### DIRECTIONS
Please print, exactly as written, the line containing "You are a computer-use agent." and each line after it through the end of the material; pictures stay out.

### EXERCISE INPUT
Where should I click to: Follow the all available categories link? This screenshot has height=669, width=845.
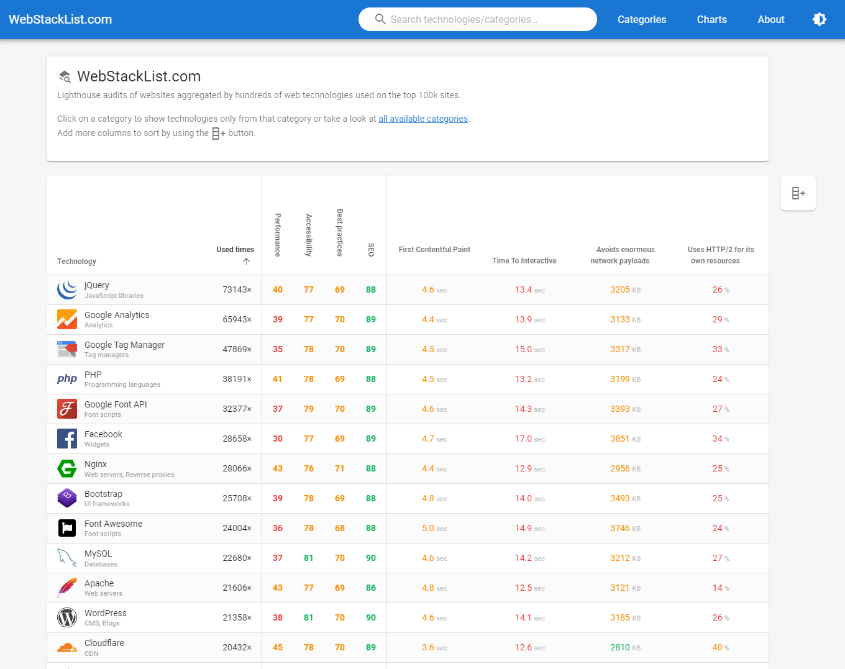[x=423, y=119]
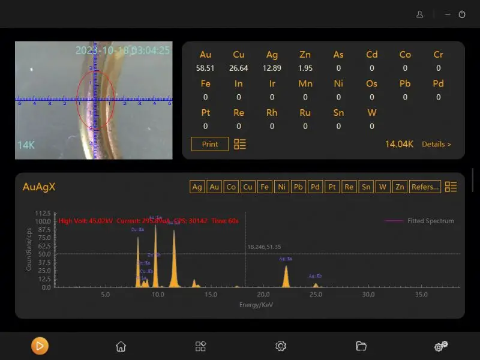Image resolution: width=480 pixels, height=360 pixels.
Task: Toggle the Cu element peak label
Action: (x=248, y=187)
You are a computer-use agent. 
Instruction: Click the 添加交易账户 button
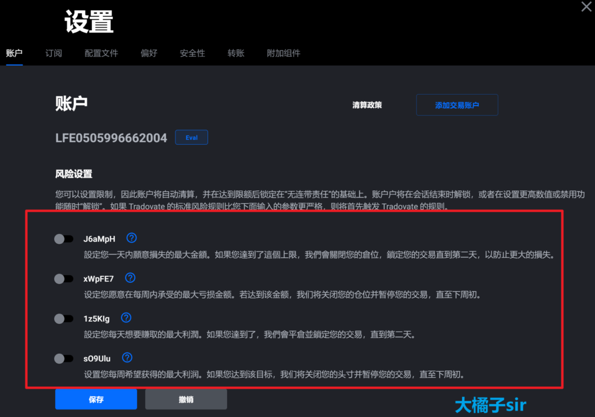(x=457, y=105)
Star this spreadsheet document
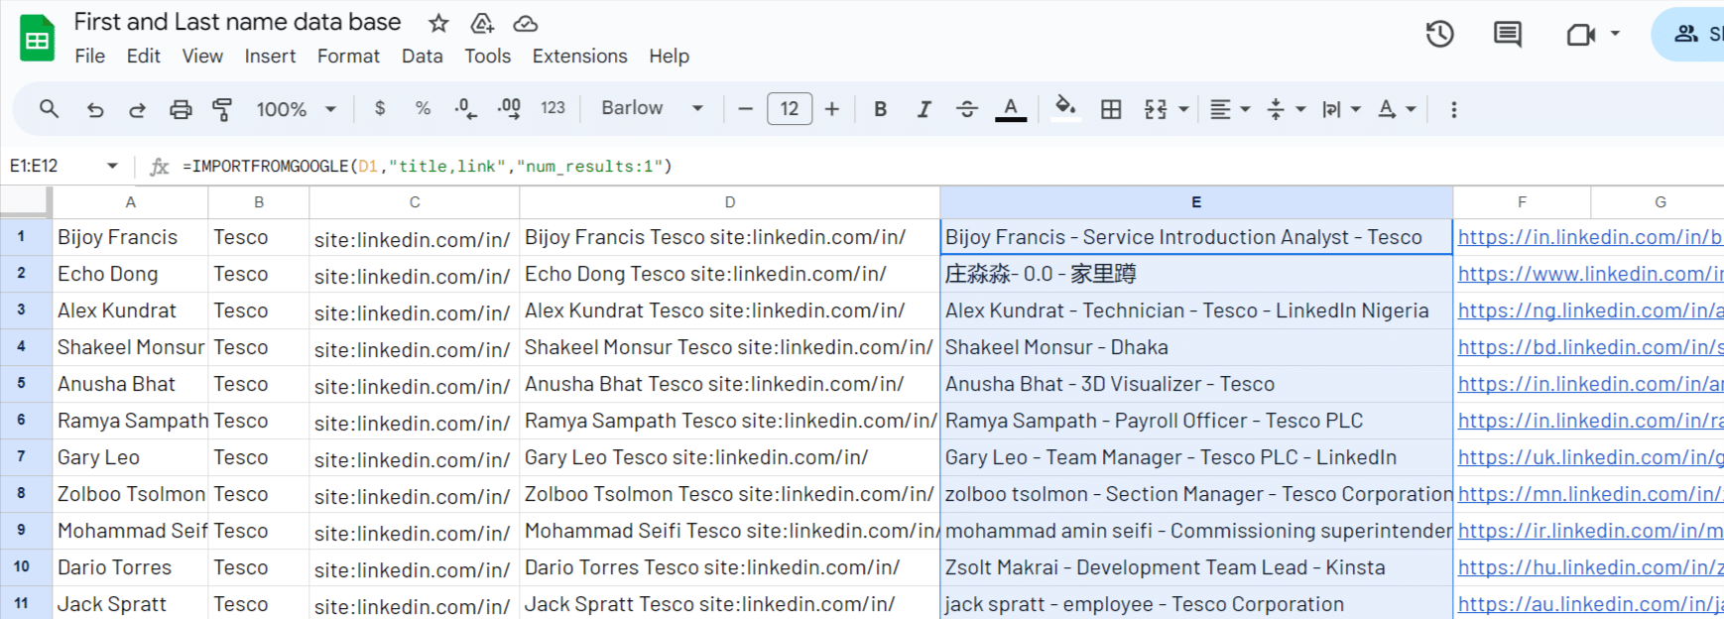Screen dimensions: 1724x619 [438, 23]
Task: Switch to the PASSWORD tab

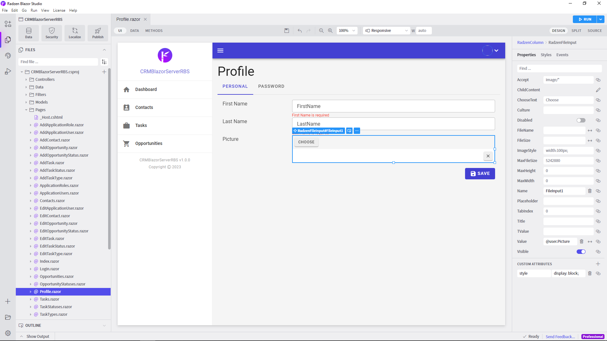Action: click(x=271, y=86)
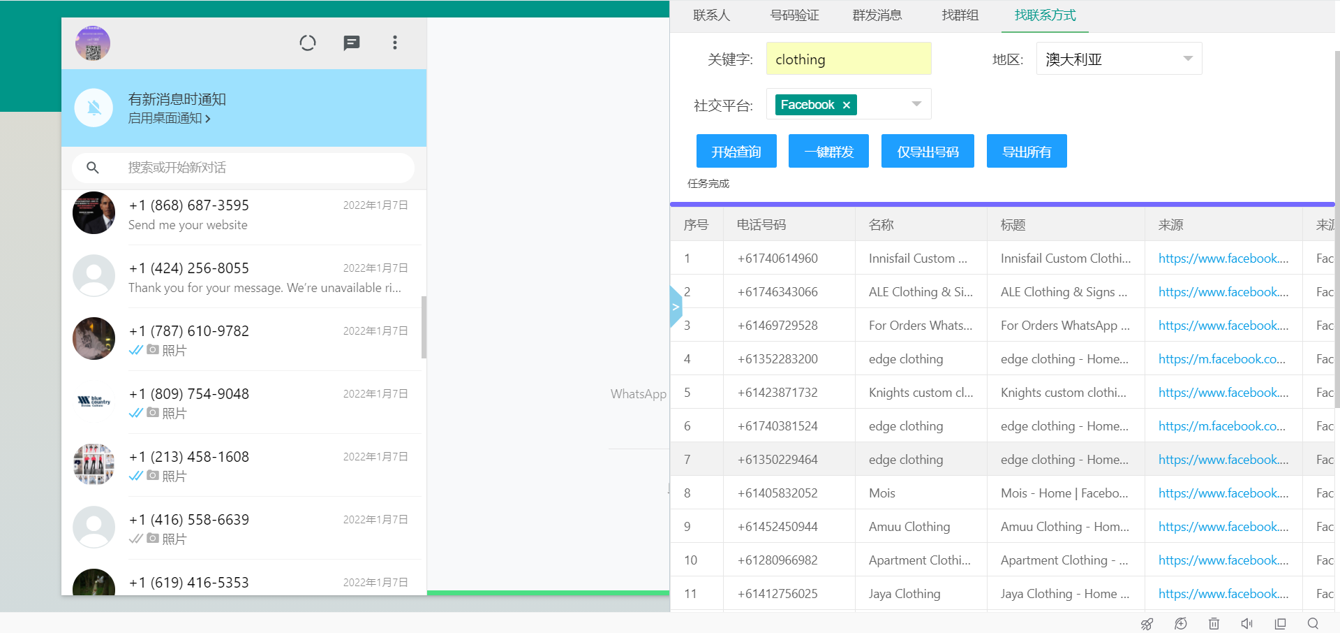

### SOLUTION TO THIS PROBLEM
You are a computer-use agent. 
Instruction: Click the 添加交易账户 button
(x=457, y=105)
Star this spreadsheet document
Screen dimensions: 1724x619 [438, 23]
Task: Switch to the PASSWORD tab

Action: click(x=271, y=86)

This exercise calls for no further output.